Beyond this are the families of those that have died as a result of medical negligence.  How would a non-criminal action meet their needs of redress for the loss they have suffered?  And in the same way, would the public consider financial compensation for medical errors resulting in death to be appropriate and would this serve to maintain the confidence that the general public have in the medical profession and its regulators?

Could one way of supporting public confidence be to put responsibility on the employing NHS Trusts?  Could the threat of GNM force NHS organisations to change what they do?  In the current climate where NHS organisations are not held accountable in GNM convictions, what incentives are there for NHS organisations to ever change or address their failings?  Surely a conviction of GNM must come hand in hand with any identifiable systemic failings and a conviction of corporate manslaughter too?  Could the risk of this prompt employing Trusts to change their practice’s and the way their workforce is employed and educated?

In the case of Dr Daniel Ubani, there are two very significant factors that must be considered; the doctor with personal exhaustion (having flown from Germany with only 3 hours of sleep), and the limitation in being able to speak English (German speaking).  You then must also consider the employer; the NHS organisation that is prepared to employ someone flying in from Germany, with limited communication skills and unfamiliar with UK medical systems. As Brazier argues, should it then be the employing organisation that should actually be held accountable (for corporate manslaughter)?  

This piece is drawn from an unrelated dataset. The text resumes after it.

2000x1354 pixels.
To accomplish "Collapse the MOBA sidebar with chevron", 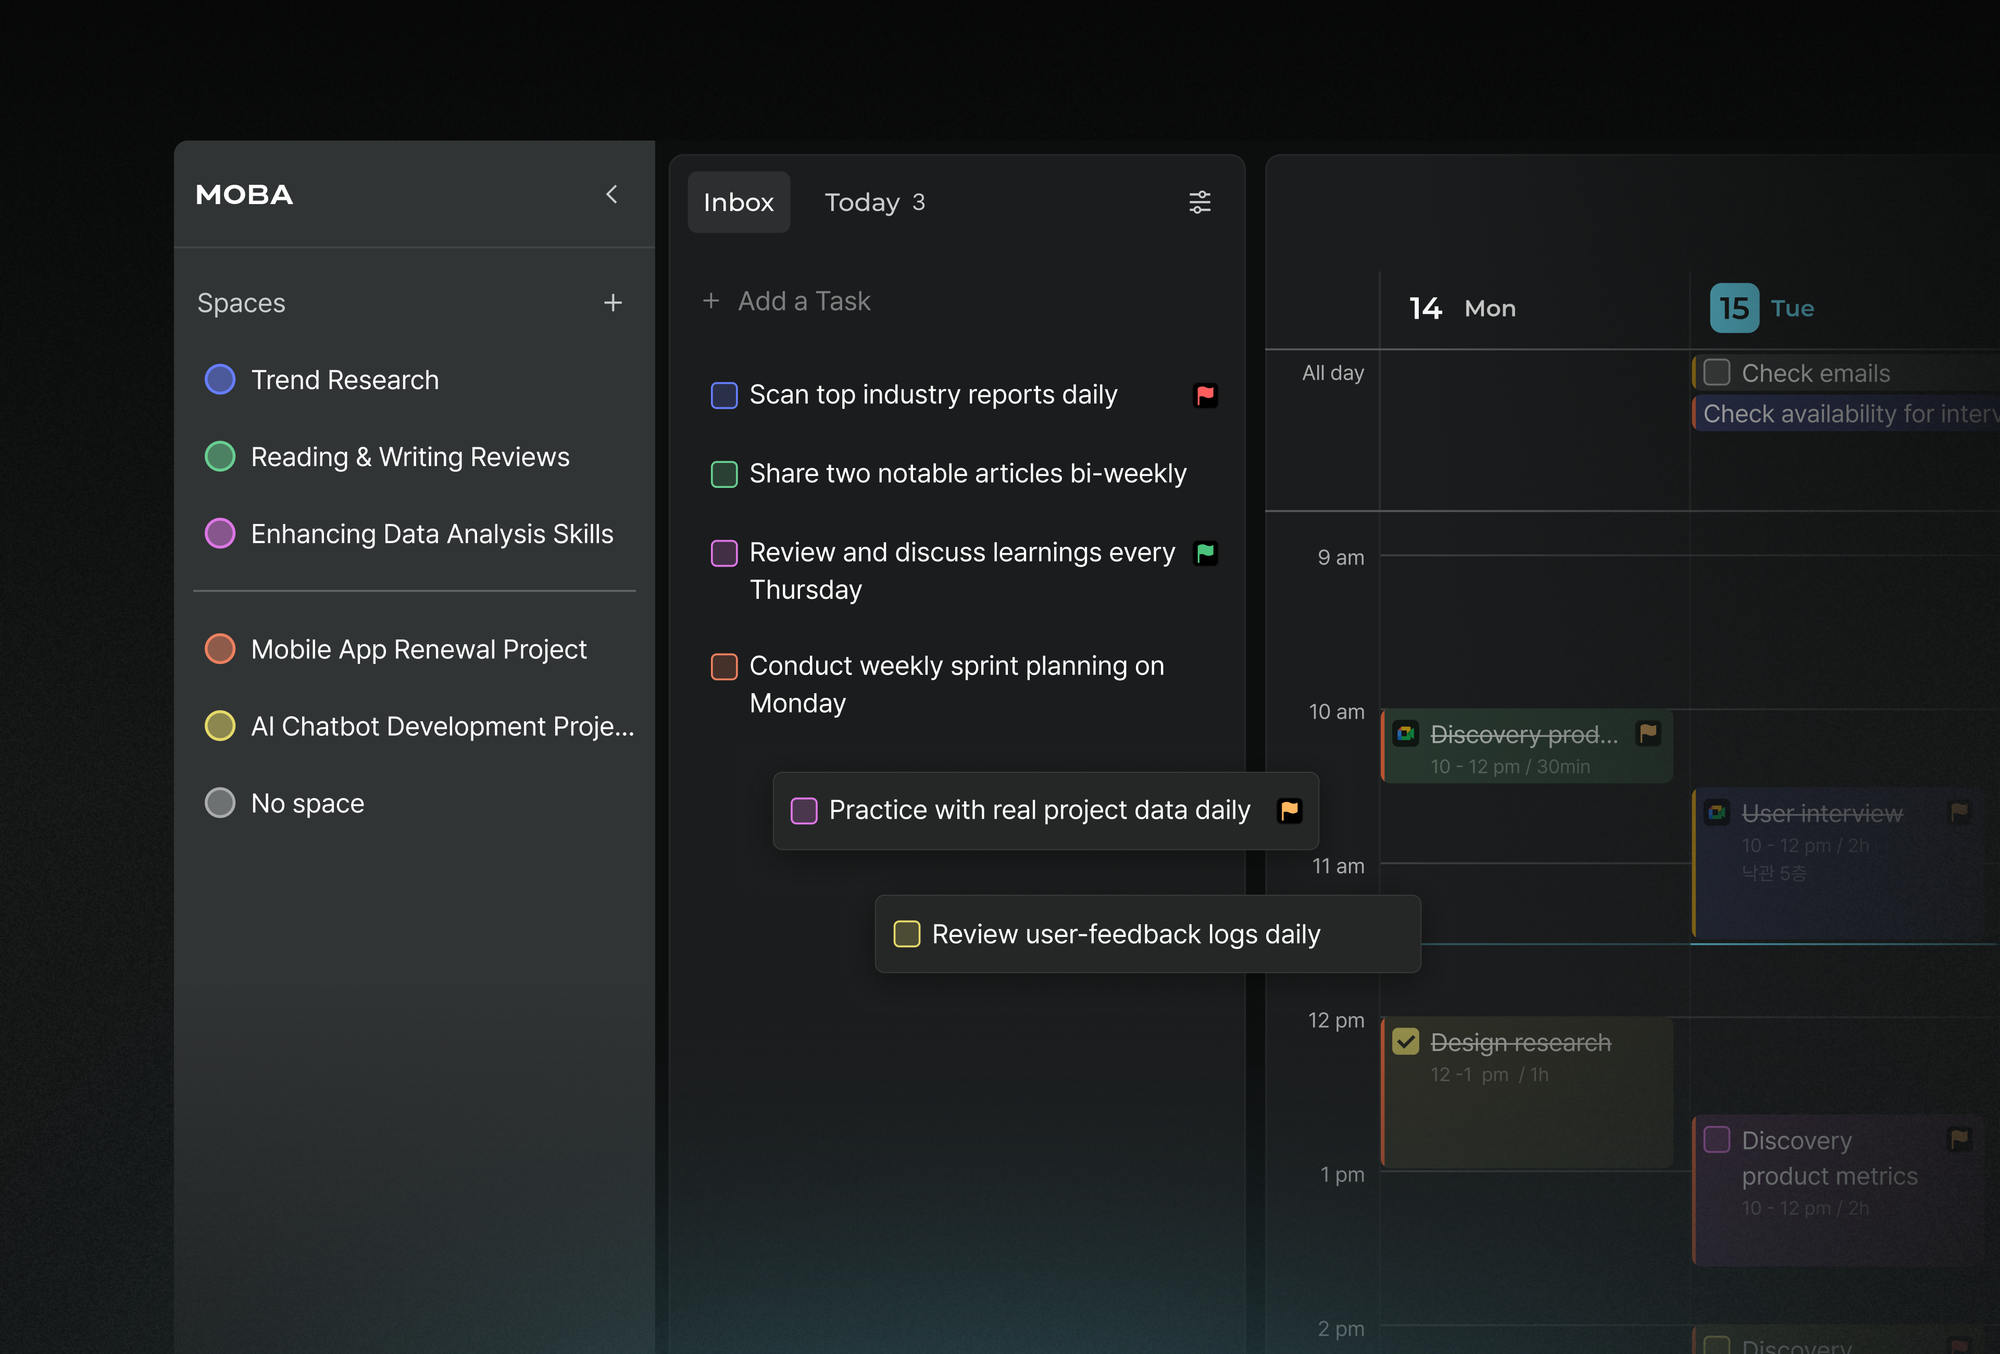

It must therefore be recognised that both human and systemic factors influence cases of GNM, in keeping with Lord Mackay’s original description of GNM in the Adomako case, where a ‘breach of duty committed by the defendant in all the circumstances in which the defendant was placed when it occurred.’  And thereby supporting the view, that a special case in medicine must be made when the Courts opine on a conviction of gross negligence manslaughter.